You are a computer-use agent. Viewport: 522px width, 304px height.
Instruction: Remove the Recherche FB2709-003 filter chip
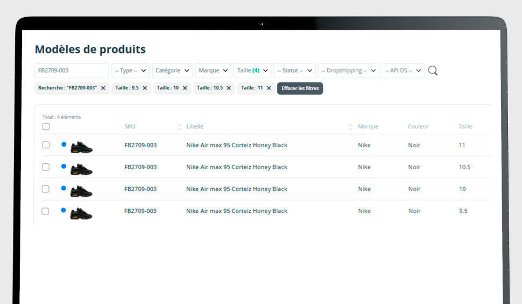pyautogui.click(x=103, y=88)
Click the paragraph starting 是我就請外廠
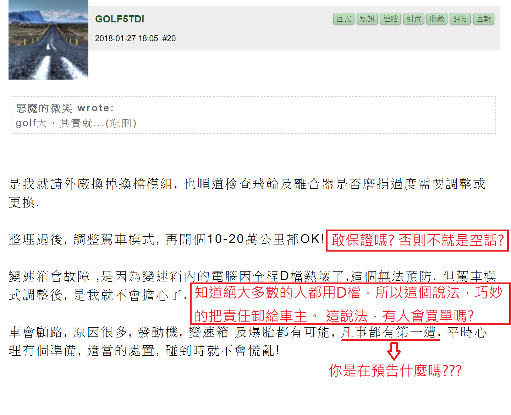The width and height of the screenshot is (511, 415). tap(247, 193)
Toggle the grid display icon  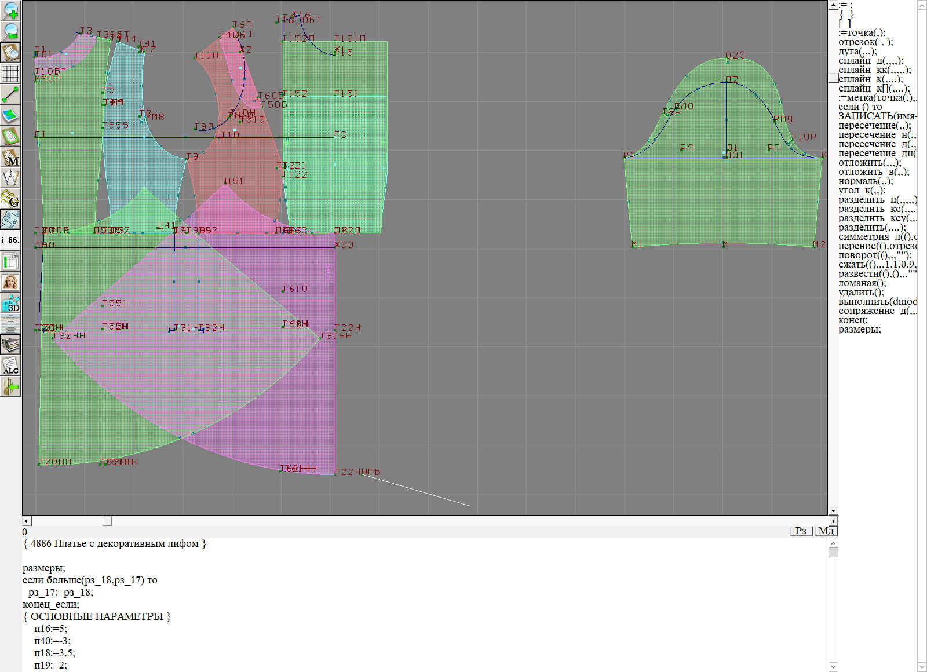(x=10, y=74)
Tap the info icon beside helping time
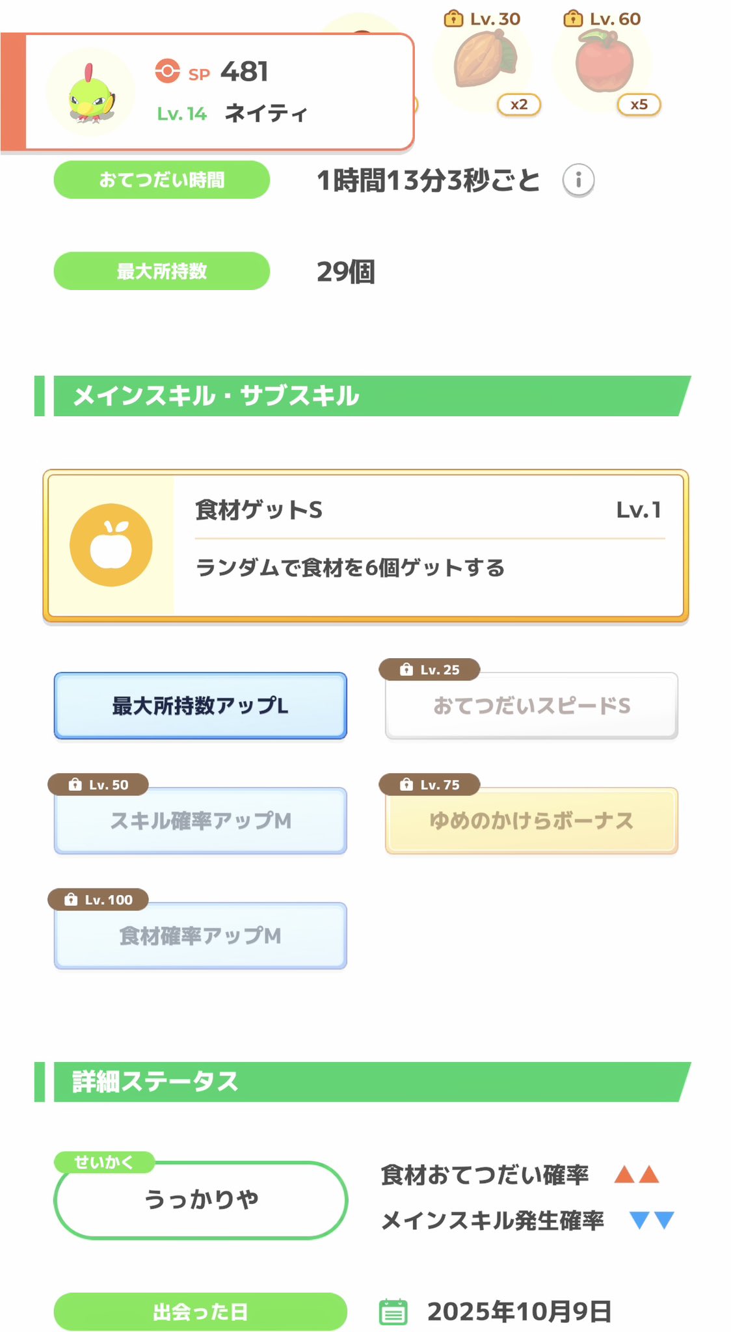Screen dimensions: 731x1332 [x=578, y=180]
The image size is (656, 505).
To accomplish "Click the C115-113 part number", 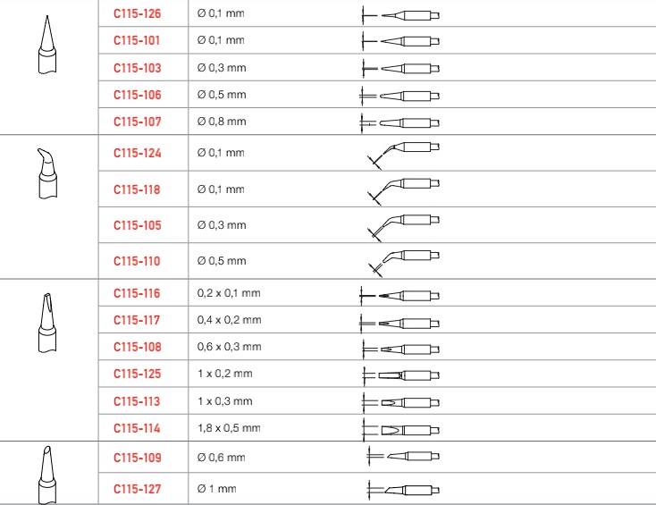I will (x=137, y=401).
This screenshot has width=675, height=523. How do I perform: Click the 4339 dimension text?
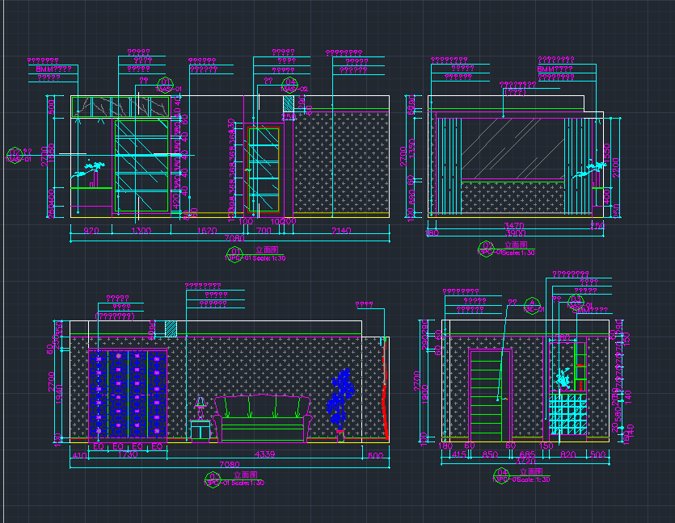[x=265, y=454]
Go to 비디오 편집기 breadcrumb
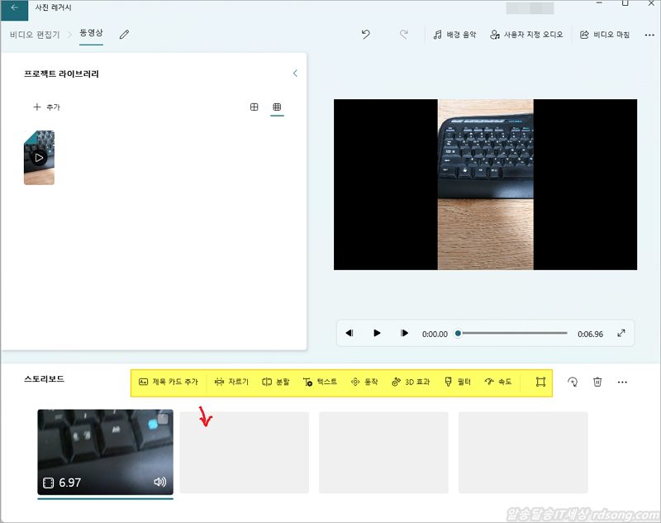Viewport: 661px width, 523px height. tap(35, 35)
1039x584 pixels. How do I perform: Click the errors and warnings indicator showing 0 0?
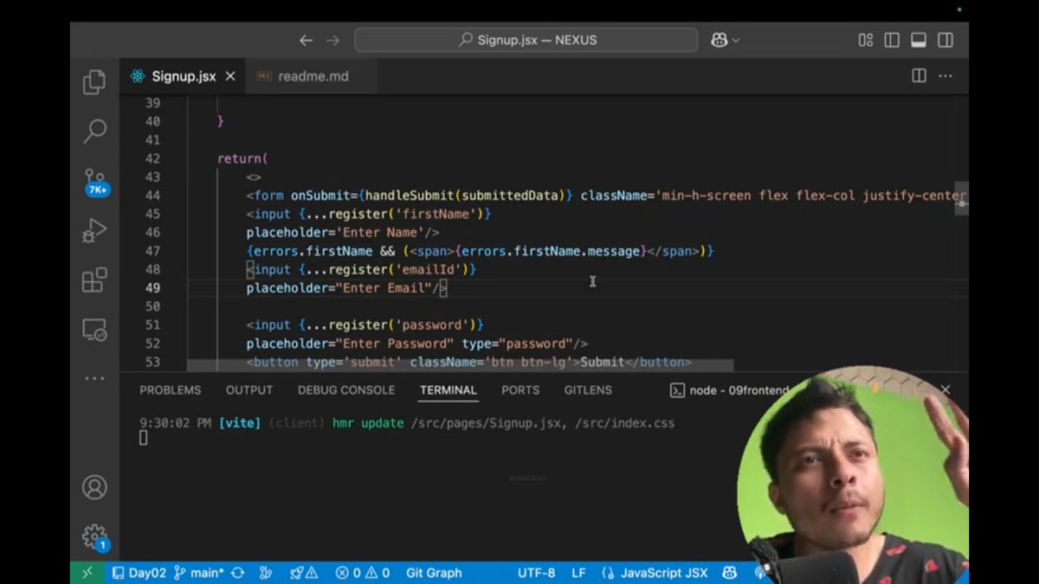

● ● ●

(YOUR ASSIGNMENT) Restate word for word the lines above that start at the line containing "This screenshot has" and run to the end of the listing; exclude the pictures.

(ANSWER BOX)
This screenshot has width=675, height=523. How do I perform: Click the 4339 dimension text?
[x=265, y=454]
Go to 비디오 편집기 breadcrumb
Viewport: 661px width, 523px height. tap(35, 35)
1039x584 pixels. How do I perform: Click the errors and warnings indicator showing 0 0?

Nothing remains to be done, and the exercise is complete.